1. Paternal Unipaternal Disomy (in 55–70% cases). This can be caused by monosomy rescue. Usually Paternal UPD arises from nondisjunction in oocyte which causes nullisomy of that chromosome. When such oocyte gets fertilised, conceptus will have 1 chromosome (in that case only one chromosome 14) and autosomal monosomy is fatal most of the times. In monosomy rescue, chromosome gets duplicated and it can cause problems in gene expression pattern (like in this case).
2. Epimutation on maternal chromosome 14 (in 10–20% cases). Epimutation doesn't affect DNA, but rather by gene expression by chemical interactions. In that case genes on maternal chromosome 14 gets methylated and subsequently deactivated.
3. Deletion of 14q32.2 (in 10–20% of cases). In that case part of the maternal chromosome 14 gets deleted.

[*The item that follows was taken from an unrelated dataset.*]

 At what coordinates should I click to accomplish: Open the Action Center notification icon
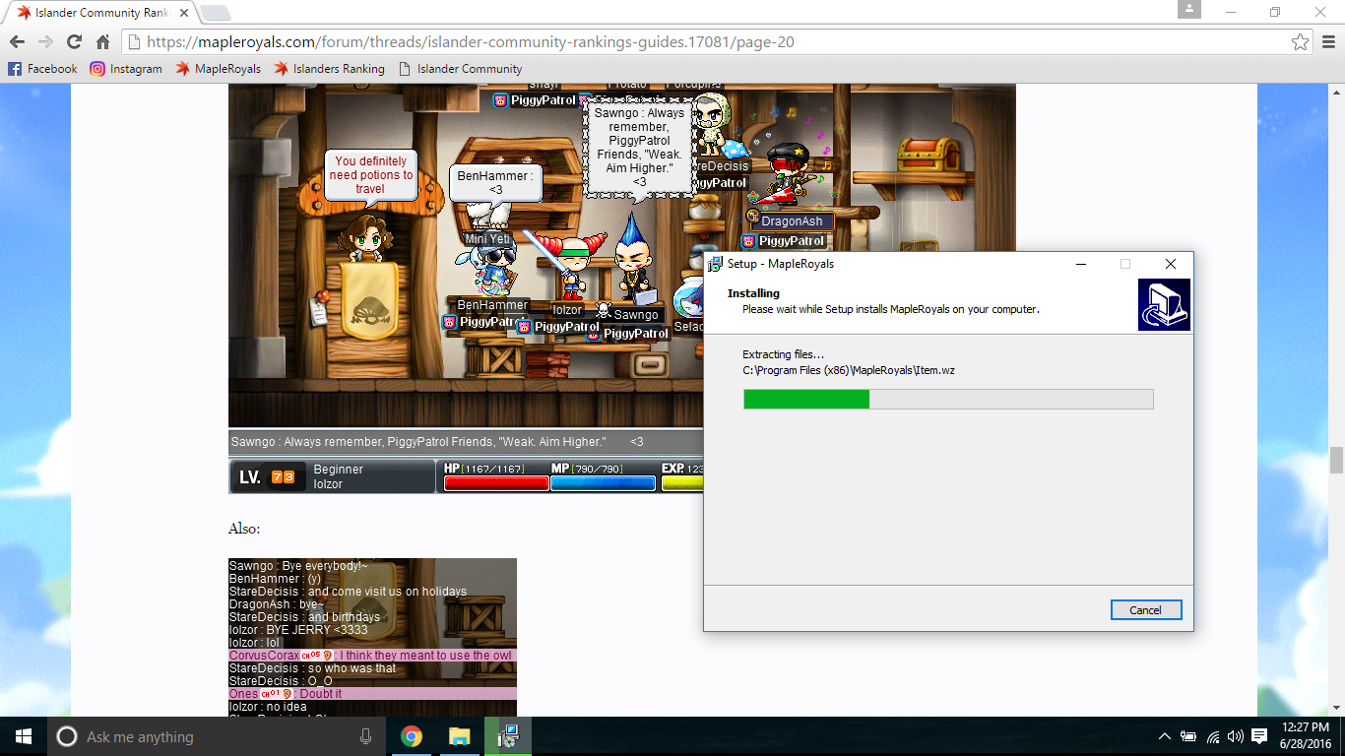pyautogui.click(x=1259, y=736)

The genes which mutation can cause KOS are located on 14q32.2 and these genes are: MEG3, RTL1, MEG8.

== Diagnosis ==
Diagnosis can be suspected by facial features and by coat-hanger angle, but it can be confirmed by genetic testing.

== Treatment ==
This disease does not have a cure; the management of that disease is symptomatic.

== Prognosis ==
This disease has a poor prognosis, because 30% of patients die shortly after birth or during early infancy. Although there are patients who are adults and one of the oldest patient is 35 (at the article publication time).

== History ==
KOS was first described by Wang et al in 1991. The name was coined from Masayo Kagami and Tsutomu Ogata, who described it in details.

== Prevalence ==
According to one study, the prevalence of that disease is less than a 1/1,000,000 with over 80 cases having been reported.